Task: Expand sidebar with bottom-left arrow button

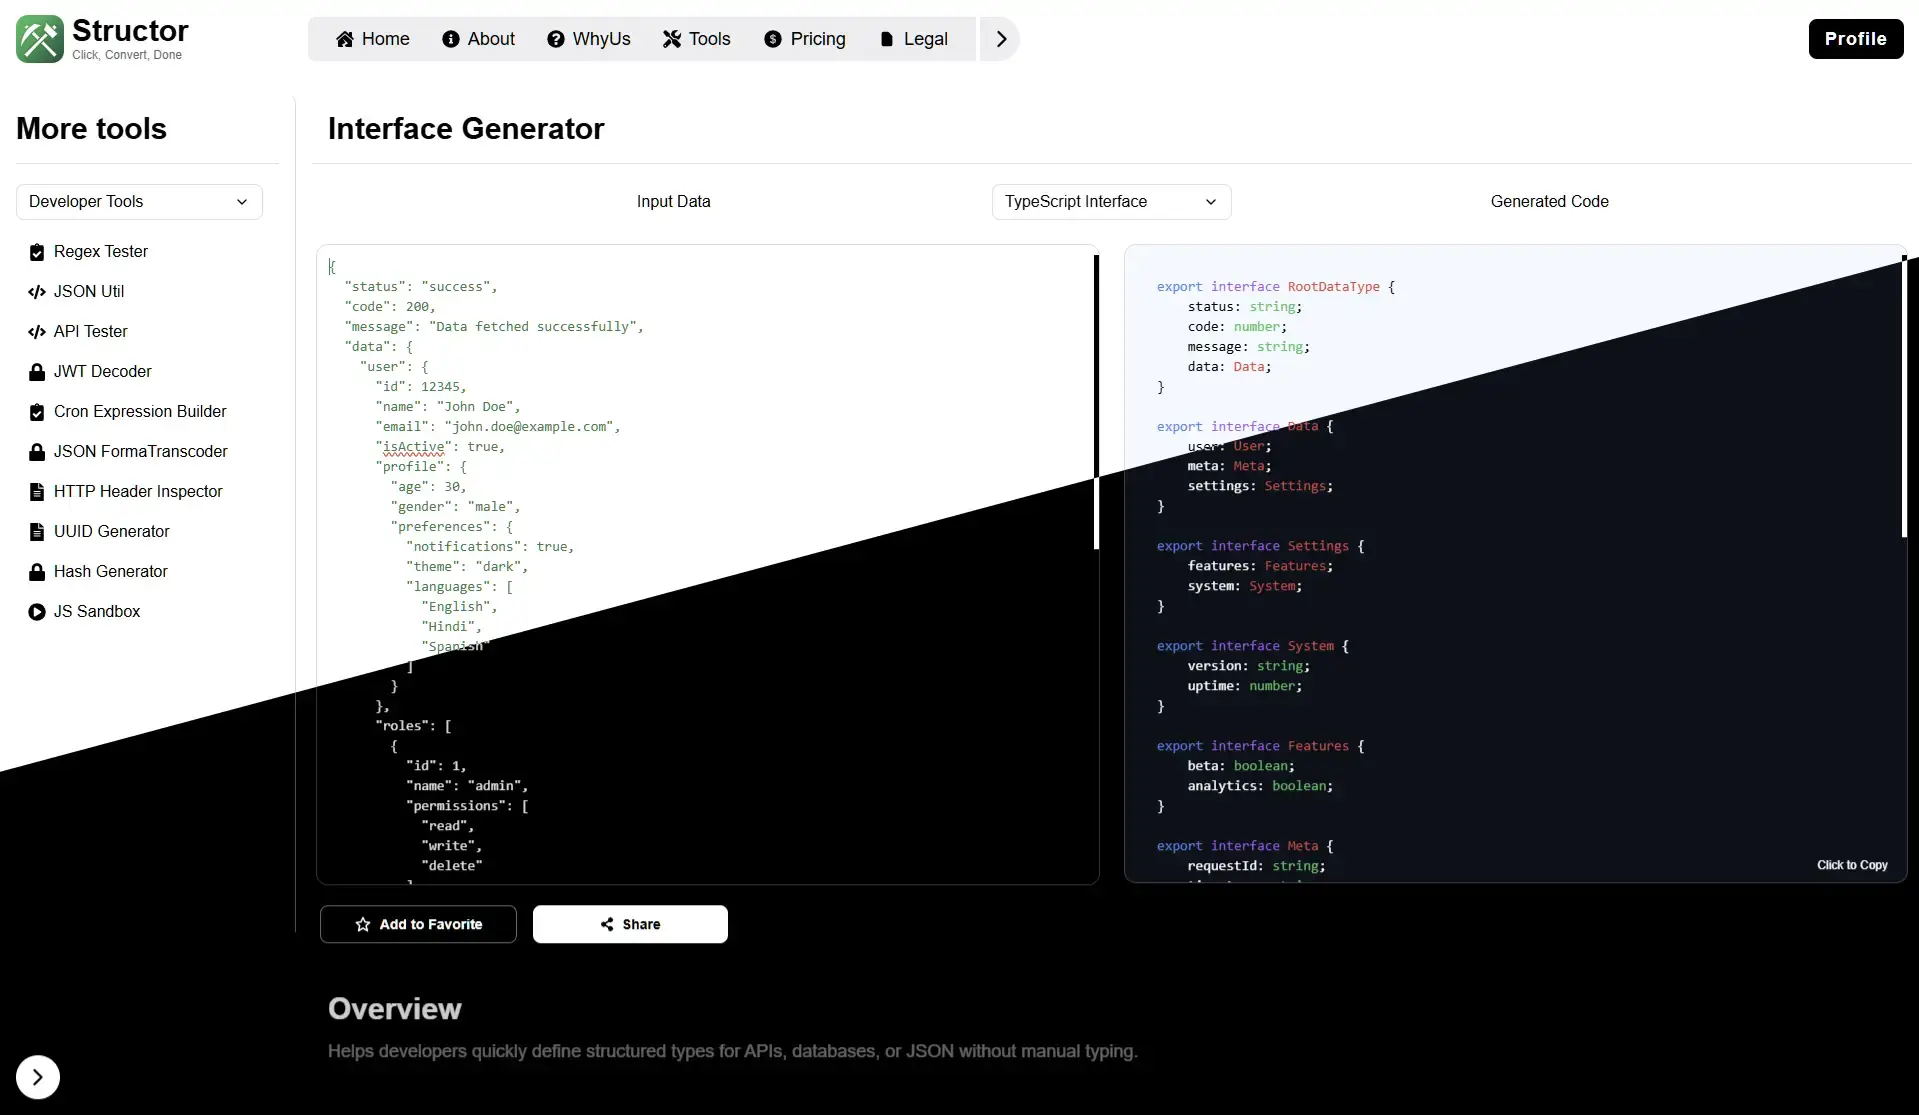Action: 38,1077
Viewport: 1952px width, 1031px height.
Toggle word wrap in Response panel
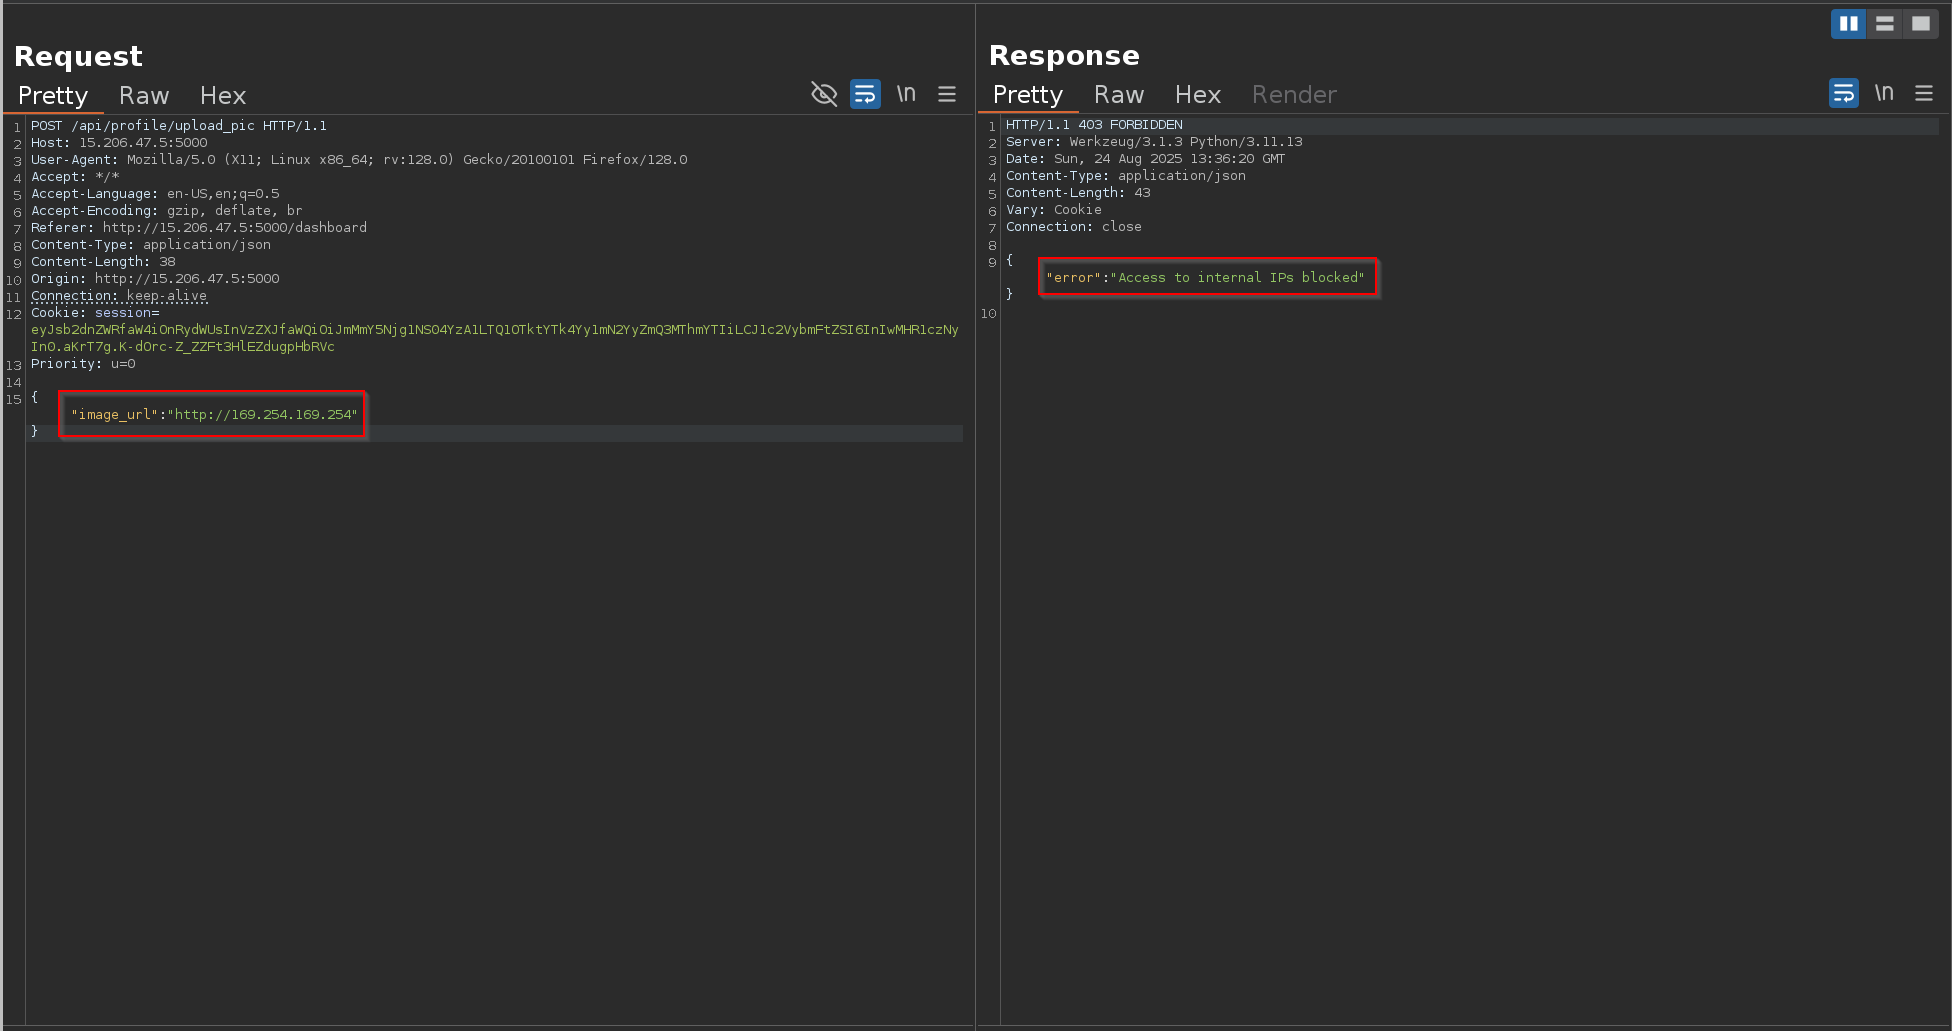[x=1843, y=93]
========
> WHAT YOU SHOULD DO:
Repeat the listing above word for word. Do not include the pictures.

> SOLUTION BELOW:
Task: Expand sidebar with bottom-left arrow button

Action: 38,1077
Viewport: 1952px width, 1031px height.
Toggle word wrap in Response panel
[x=1843, y=93]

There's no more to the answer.